Cetrorelix Impurity 5 (6-D-Orn) Ditrifluoroacetate incorporates a D-ornithine residue that alters backbone stereochemistry and hydrogen-bond geometry. The modification affects solubility and chromatographic behavior. Researchers use it for impurity quantitation and structural comparison. Applications include QC profiling, stability mapping, and SAR interpretation.
CAT No: Z10-101-171
Synonyms/Alias:(S)-1-(((R)-2-((S)-2-((S)-2-((R)-2-((R)-2-((R)-2-acetamido-3-(naphthalen-2-yl)propanamido)-3-(4-chlorophenyl)propanamido)-3-(pyridin-3-yl)propanamido)-3-hydroxypropanamido)-3-(4-hydroxyphenyl)propanamido)-5-aminopentanoyl)-L-leucyl-L-arginyl)-N-((R)-1-amino-1-oxopropan-2-yl)pyrrolidine-2-carboxamide, 2,2,2-trifluoroacetic acid (1:2)
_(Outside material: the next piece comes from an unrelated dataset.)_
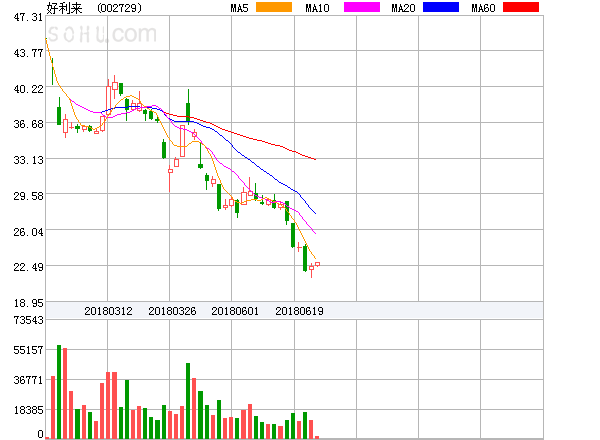Click the red MA60 legend swatch
The image size is (600, 440).
pyautogui.click(x=520, y=8)
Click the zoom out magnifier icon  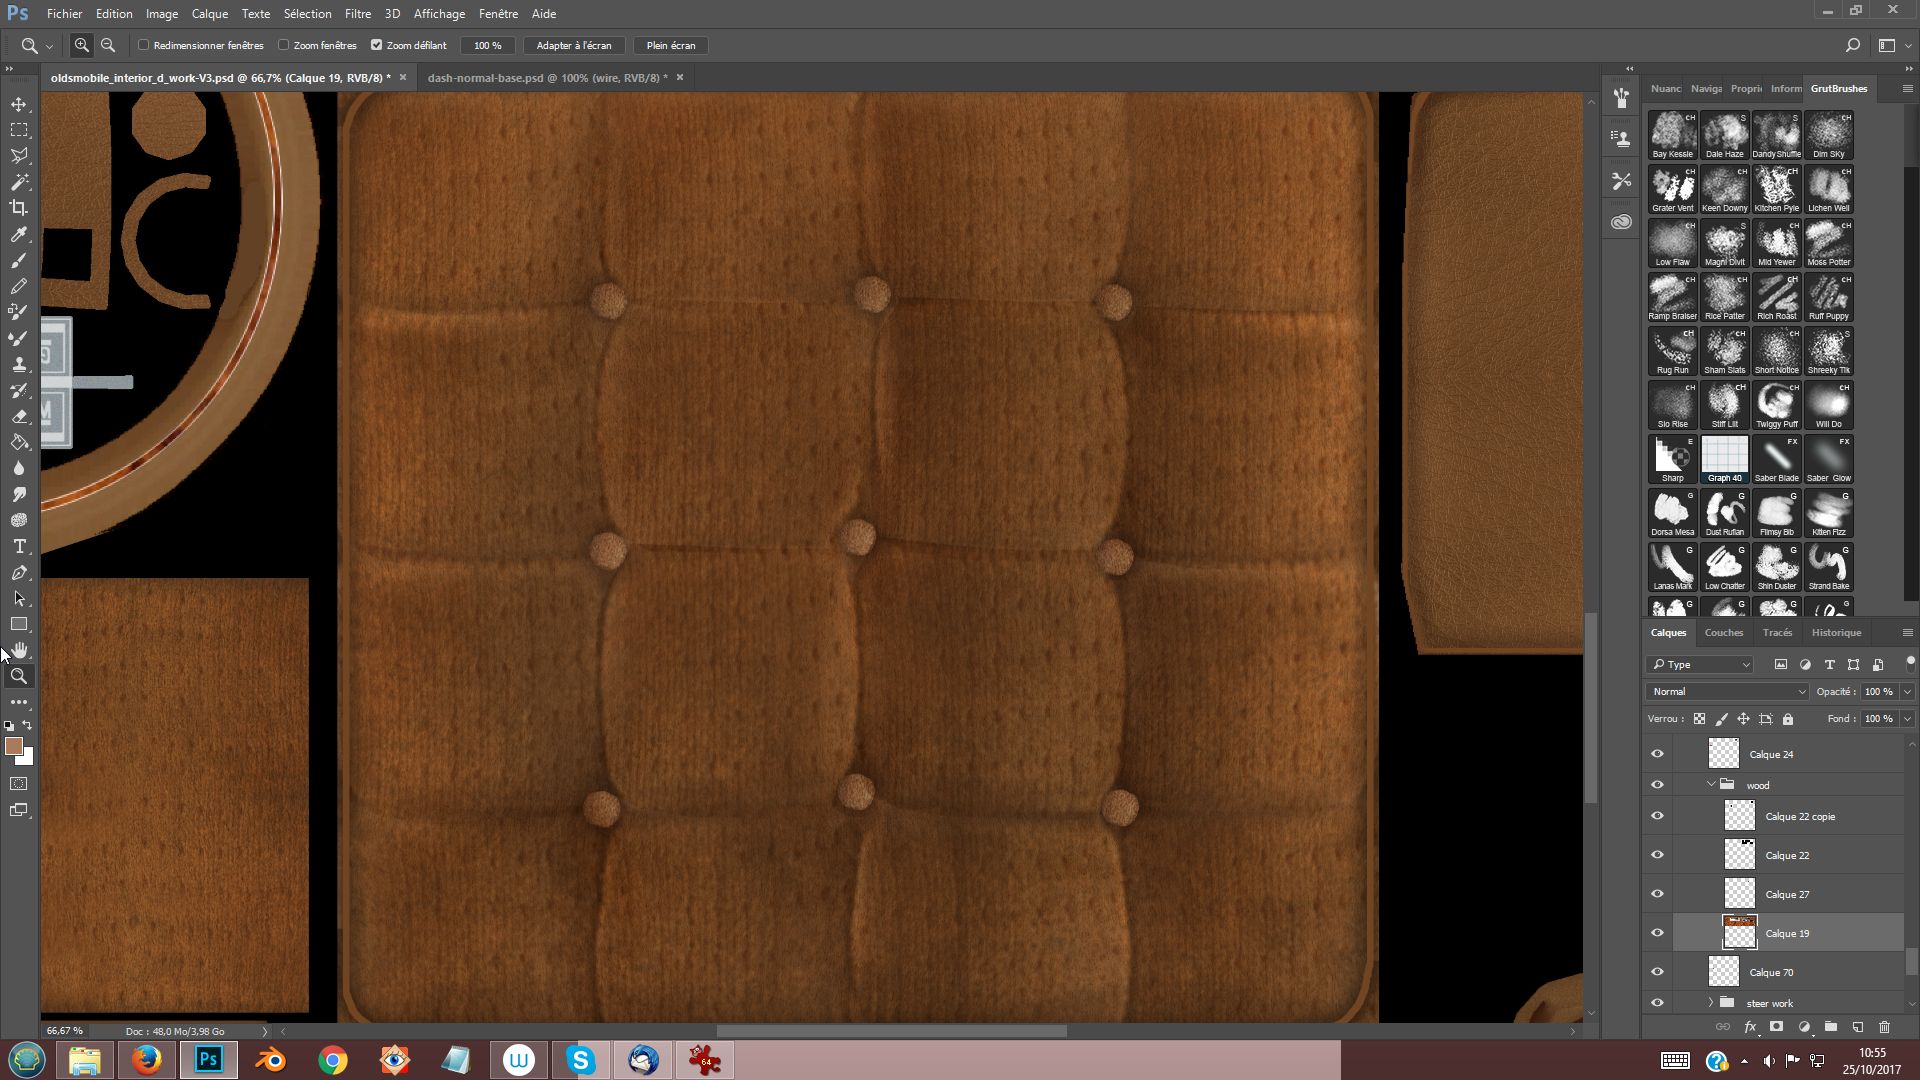(x=108, y=45)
Cetrorelix Impurity 5 (6-D-Orn) Ditrifluoroacetate is a synthetic peptide derivative structurally related to cetrorelix, a well-known gonadotropin-releasing hormone (GnRH) antagonist. As an impurity standard, it incorporates a D-ornithine residue at the sixth position, which differentiates it from the parent compound and provides a valuable reference for analytical and quality control purposes. The presence of the ditrifluoroacetate counterion further ensures compatibility with peptide purification and analytical workflows. Its unique structure and close relationship to cetrorelix make it highly relevant for peptide research, pharmaceutical development, and analytical method validation, particularly in the context of peptide drug synthesis and characterization.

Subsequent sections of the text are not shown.